▸ OBJECTIF ÉNONCÉ 1:
Dans le passage sur l'image-instant, quelle discipline acrobatique est présentée comme un bon motif pour les photographies super-instantanées ?

▸ DOCUMENT SOURCE:

☆ ☆ ☆ ☆ ☆ ☆ ☆

13Cette oscillation est présente aussi dans une autre sous-catégorie des images-instant, qui réunit des images caractérisées par une super-instantanéité. Pour Claass, ce type d’images offre un moment subitiste où la clarté survient soudainement, où l’image « jaillit avec la sensation23 ». Les œuvres de Michael Ackerman ou d’Antoine d’Agata constituent de bons exemples de cette pratique photographique. De l’autre côté du spectre, il y a, par ailleurs, les photographies super-instantanées de certaines pratiques acrobatiques. Dans cette perspective, le « parkour » (en anglais le freerunning) est un bon motif, car le corps, dans les sauts de cette discipline, se trouve souvent dans des positions improbables, presque toujours dans un cadre urbain et sans aucun équipement. Ces images photographiques montrant des corps qui semblent chuter librement donnent la sensation d’un pur évanouissement, et d’un déséquilibre qui remet en question la stabilité du monde visible et sa temporalité. Cependant, l’image-instant n’est pas toujours « dérangeante », elle est habitée parfois par un moment fluvial (pour utiliser à nouveau la terminologie de Claass) où « rien [ne] bouge », mais où le temps semble « couler comme un fleuve24 ». Ce sont les photographies de paysage (par exemple les Seascapes de Hiroshi Sugimoto) ou encore les images montrant des complexes architecturaux déserts (voir Souvenir d’un futur de Laurent Kronental) qui suscitent des impressions de cette sorte. Ici, le surgissement d’une temporalité dans l’image s’opère de façon calme et réflexive, et conduit déjà à une pensée de la durée.

☆ ☆ ☆ ☆ ☆ ☆ ☆

▸ OBJECTIF ÉNONCÉ 2:
Recopiez à l'identique les lignes des enregistrements, de celle qui contient « Given: Select Match » jusqu'à la fin des enregistrements, en omettant les images.

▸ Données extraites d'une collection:

☆ ☆ ☆ ☆ ☆ ☆ ☆

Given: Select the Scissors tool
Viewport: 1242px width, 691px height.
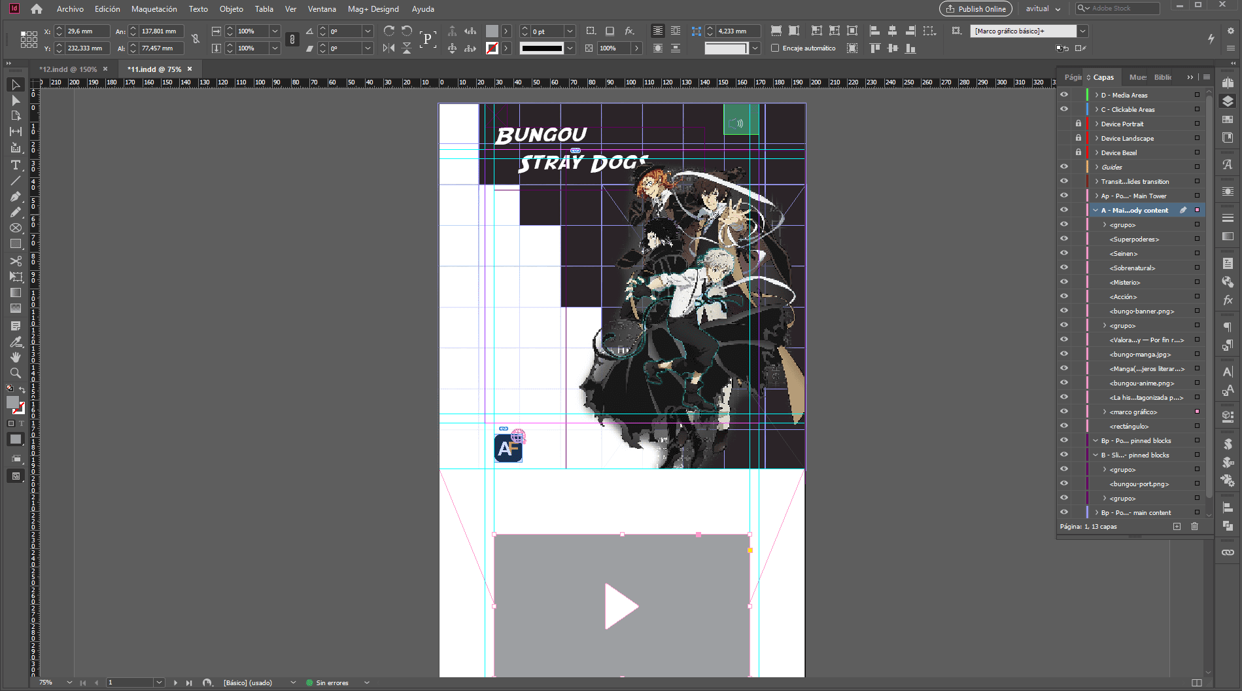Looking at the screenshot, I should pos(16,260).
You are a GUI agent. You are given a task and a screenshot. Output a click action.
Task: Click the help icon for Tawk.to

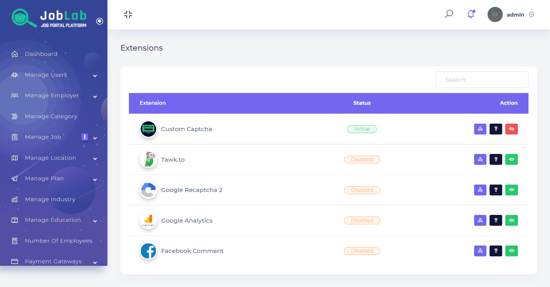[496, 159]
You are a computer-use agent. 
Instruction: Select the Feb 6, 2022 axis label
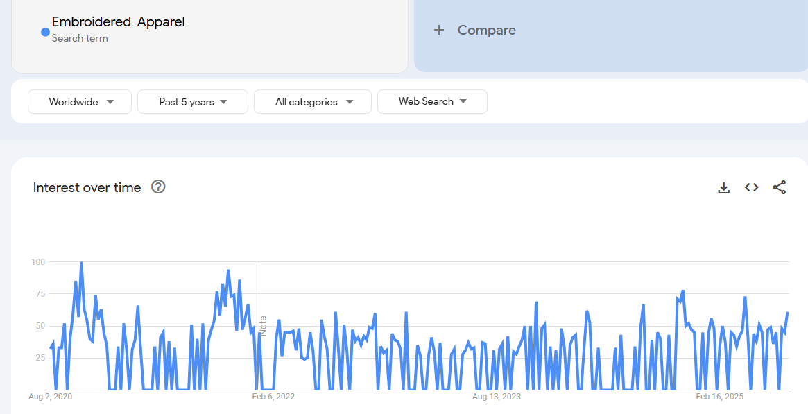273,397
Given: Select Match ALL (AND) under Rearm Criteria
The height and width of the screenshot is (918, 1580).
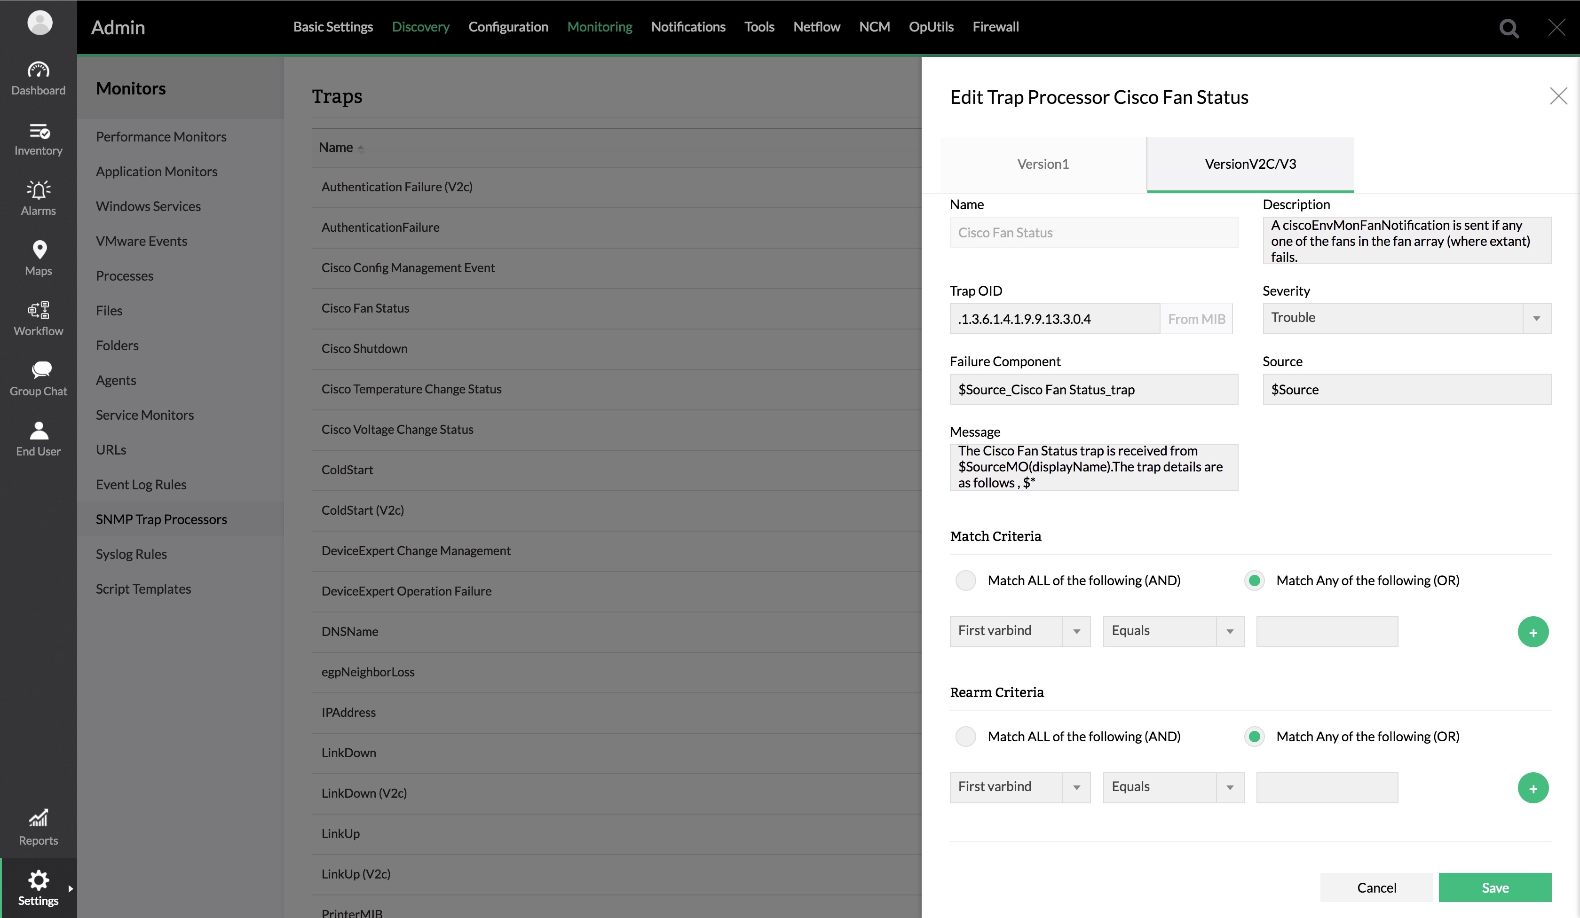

☆ ☆ ☆ ☆ ☆ ☆ ☆

▸ SOLUTION DÉTAILLÉE 1:
Le parkour (en anglais le freerunning).

▸ SOLUTION DÉTAILLÉE 2:
Given: Select Match ALL (AND) under Rearm Criteria
The height and width of the screenshot is (918, 1580).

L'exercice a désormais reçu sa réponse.